Channels are log configurations which make use of drivers. For instance, in the configuration below, we have a channel named regular that uses the single file driver, a channel named omg-the-house-is-on-fire that posts to slack, and another one named suspicious-stuff-going-on that uses a monolog driver:

    return [
      ...,
      'channels' => [
        'regular' => [
          'driver' => 'single',
        ],

        'omg-the-house-is-on-fire' => [
          'driver' => 'slack',
        ],

        'suspicious-stuff-going-on' => [
          'driver' => 'monolog',
        ],
      ],
    ];

Configuration

Log configuration now lives in config/logging.php. Each log channel comes with its own configuration. This allows you to define a minimum log level for that channel only. For instance, to specify that all logs sent to the single channel should be logged, but only those of critical level and above should be posted to Slack, you would do this:

    return [
      ...
      'channels' => [
        'single' => [
          'driver' => 'single',
          'level' => 'debug',
        ],

        'slack' => [
          'driver' => 'slack',
          'url' => env('LOG_SLACK_WEBHOOK_URL'),
          'level' => 'critical',
        ],
      ],
    ];

For channels which use the slack driver, you’d need to set a url, which is the webhook URL Slack provides you with. You can also set a username and emoji icon for the Slack app.

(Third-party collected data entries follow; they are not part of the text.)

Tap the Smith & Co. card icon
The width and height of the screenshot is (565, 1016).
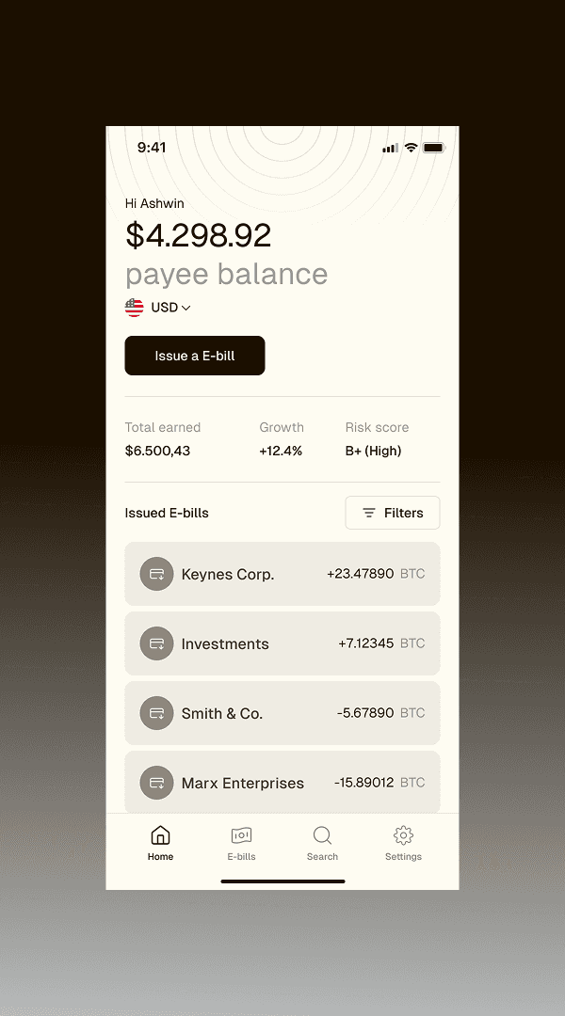(156, 713)
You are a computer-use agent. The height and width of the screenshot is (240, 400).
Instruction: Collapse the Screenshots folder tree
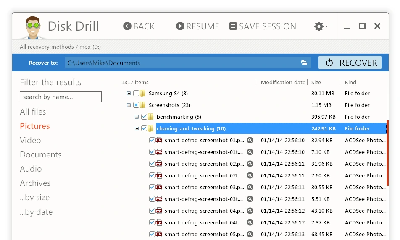click(129, 105)
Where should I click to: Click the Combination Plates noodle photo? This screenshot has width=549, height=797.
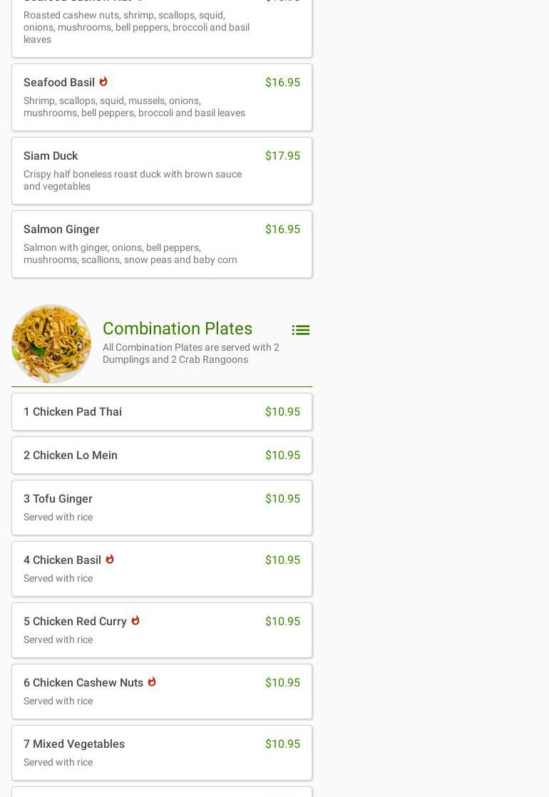(51, 344)
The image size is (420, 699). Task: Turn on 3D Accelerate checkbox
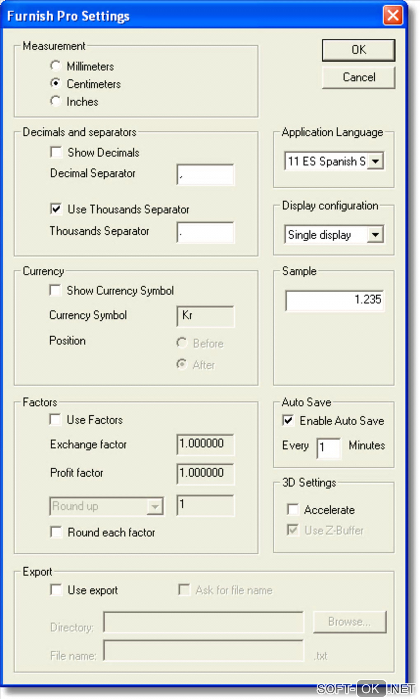point(293,510)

You can specify the channel to send logs to by specifying the default in config/logging.php:

    'default' => 'single',

Logging to multiple channels

Laravel 5.6 allows us to log to multiple channels simultaneously via a driver called stack. As the name implies, a stack combines multiple channels into one. This is extremely useful because it means you can send those critical logs to Slack or email and still have them in your regular log files for easy reference. Here’s how you can create a stack:

    // config/logging.php

    return [
       ...
      'channels' => [
        'stack' => [
          'driver' => 'stack',
          'name' => 'channel-name',
          'channels' => ['single', 'slack'],
        ],

        'single' => [
          'driver' => 'single',
          'level' => 'debug',
        ],

        'slack' => [
          'driver' => 'slack',
          'url' => env('LOG_SLACK_WEBHOOK_URL'),
          'level' => 'critical',
        ],
        ...
    ];

Once stack is set as your default channel, all logs would be sent to all channels registered for that stack, following their respective configurations, including the log levels. To achieve this in previous versions, you’d need to write a custom Monolog handler that combined multiple loggers.

Laravel 5.6 comes with stack set as the default log channel and the single sub-channel registered on the stack.

Writing log messages

While Laravel automatically logs all uncaught errors and exceptions thrown in your app, sometimes you may wish to log specific information or handle errors in a custom way. You can send logs manually using the Log facade ( Illuminate\Support\Facades\Log):

    Log::emergency($message);
    Log::alert($message);
    Log::critical($message);
    Log::error($message);
    Log::warning($message);
    Log::notice($message);
    Log::info($message);
    Log::debug($message);

The provided methods correspond to the various possible log levels, as defined by a specification.

Using these methods will send logs to your configured default channel. If you need to log to a specific channel rather than the default, you can call the channel method first:

    Log::channel('suspicious-activity')->warning($suspiciousActivity);

Even better, you can create a stack dynamically using the stack method:

    Log::stack(['suspicious-activity', 'slack'])->info("We're being attacked!");

Conclusion

Logging is an important part of software engineering. The twelve-factor manifesto treats proper logging as one of the key concerns of a modern app and gives a few tips on how logs should be treated. With these new logging features in Laravel, it’s easier than ever before to track down errors and improve your development experience as a whole.